Director J. Lee Thompson (“King Solomons Mines,” “Battle for the Planet of the Apes”) brings Alistair MacLeans best-selling novel about allies saboteurs who are assigned an impossible mission, infiltrate an impregnable Nazi fortress and destroy two enormous long-range field guns.
With the battle of Stalingrad turning the War against them, the Germans are attempting to bully neutral Turkey into joining the Axis. To that end, they have trapped 2,000 British soldiers on Kiros, an island in the Aegean, with only one sea route for evacuation, a sea route commanded by two gigantic German antiship batteries deployed in a massive cliffside bunker on the island of Navarone.
Immune to air attack and too much for Allied battleships to suppress, the British muster Keith Mallory (Peck), a commando officer who has been working on occupied Crete for nearly two years and who is an expert mountaineer, is assigned to ferry a team of British commandos to the only area of Navarone that is not monitored by the Germans, a 400-foot cliff.
Greek resistance is to meet the team inland and guide them around German patrols to the area of the German guns. However, the commanding officer of the British team suffers grave injury in the climb, and Mallory must take control of the mission, despite clashes with explosives expert John Anthony Miller (Niven), who upon the arrival of the night of the raid finds his equipment has been sabotaged, thus exposing a traitor in the teams ranks.
Credits
Running time: 157 minutes
MPAA Rating: Not rated.
Cast
Captain Mallory (Gregory Peck)
Cpl.

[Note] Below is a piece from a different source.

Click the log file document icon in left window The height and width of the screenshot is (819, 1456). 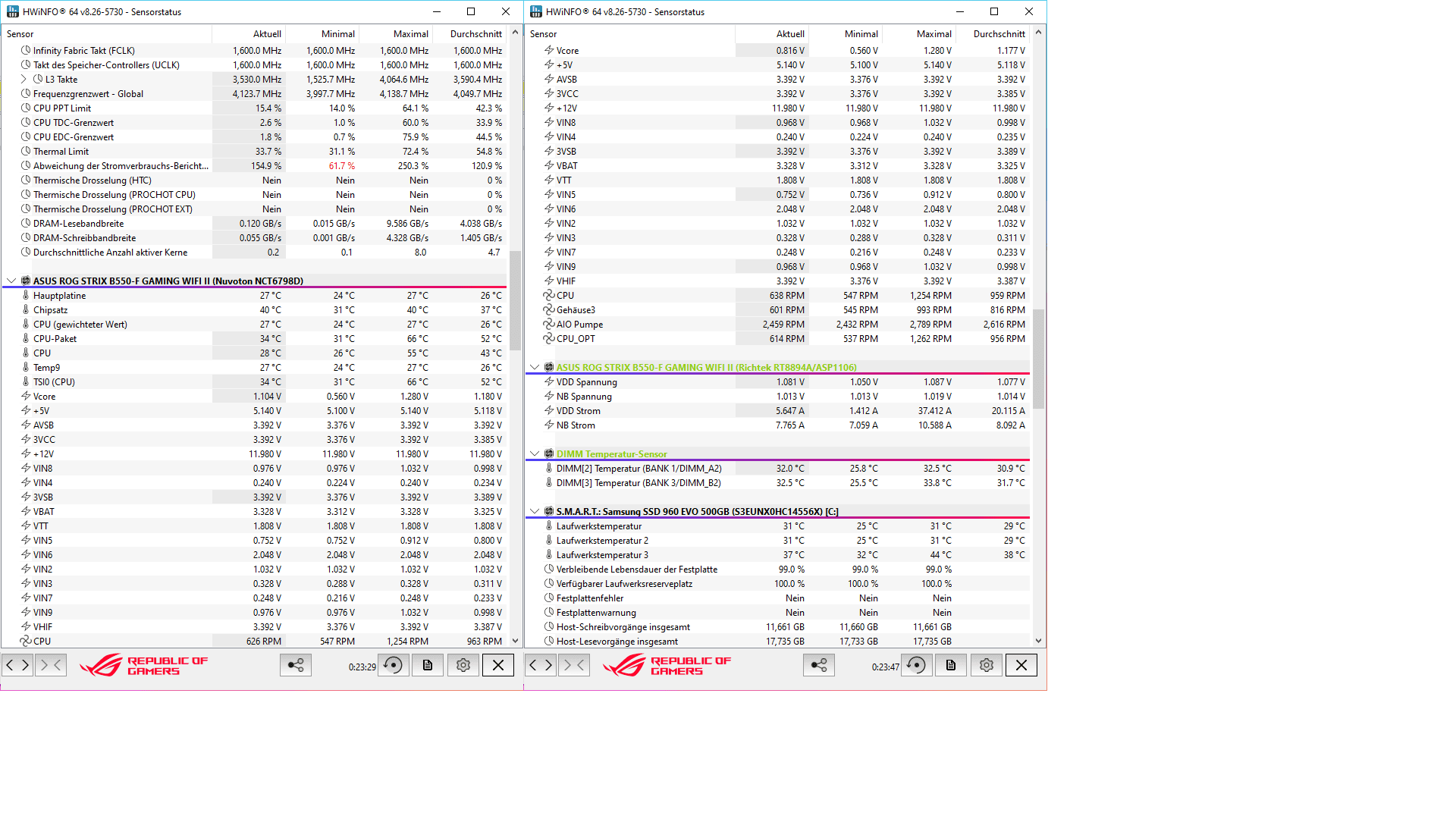(428, 665)
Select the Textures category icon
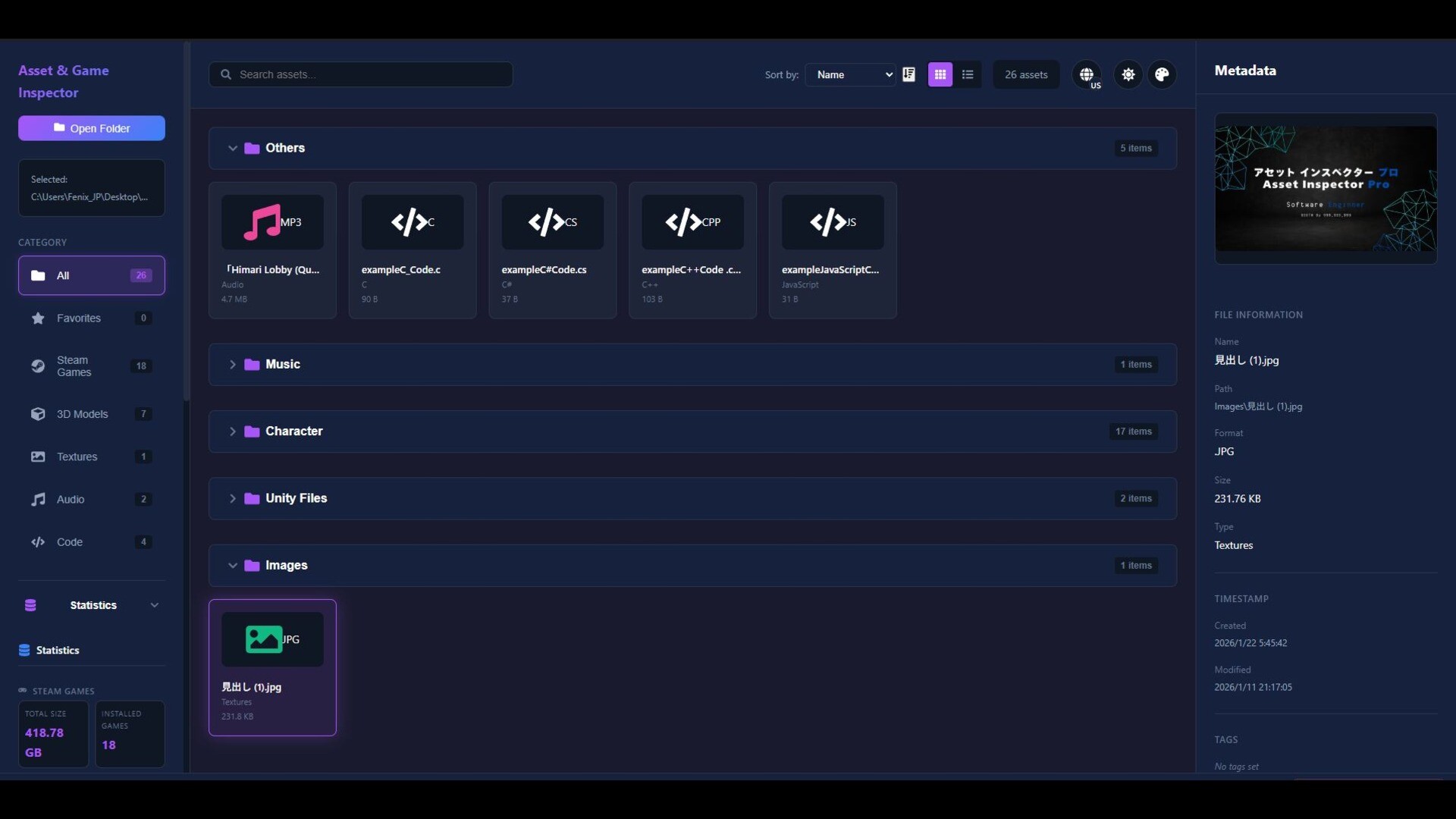 [38, 457]
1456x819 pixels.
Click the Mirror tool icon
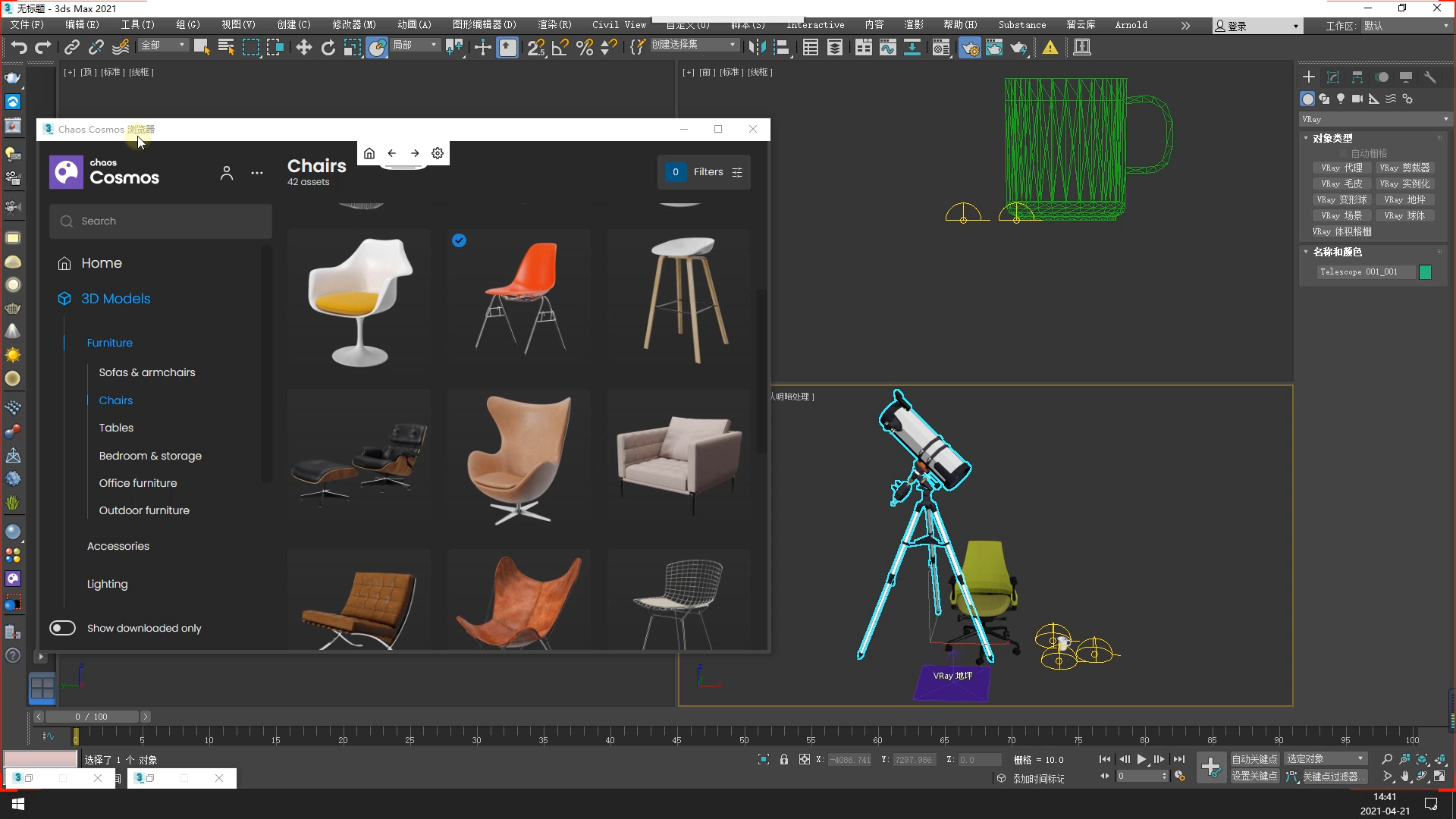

Miller (David Niven)
Colonel Andrea Stavros (Anthony Quinn)
CPO Brown (Stanley Baker)
Major Franklin (Anthony Quayle)
Maria (Irene Papas)
Anna (Gia Scala)
Private Pappadimos (Bobby Darren)
Jensen (James Robertson)
Barnsby (Richard Harris)
Sequel Alert
In 1978. Harrison Ford starred in a sequel, “Force 10 from Navarone,” which is decent but not nearly as exciting as Thompson’s epic.
Oscar Alert
Oscar Nominations: 7
Picture, produced by Carl Foreman
Director: J. Lee Thompson
Screenplay (Adapted): Carl Foreman
Editing: Alan Osbiston
Score: Dimitri Tiomkin
Sound: John Cox
Special Effects: Bill Warrington, visual; Vivian C. Greenham, audible
Oscar Awards: 1
Special Effects
Oscar Context:
In 1961, the musical “West Side Story” swept most of the Oscars, including Picture and Directors (actually co-directors). The other Best Picture nominees were the old-fashioned melodrama “Fanny”; the downbeat and poignant pool drama “The Hustler”; and the courtroom drama “Judgment at Nuremberg,” which was the most nominated film of the year.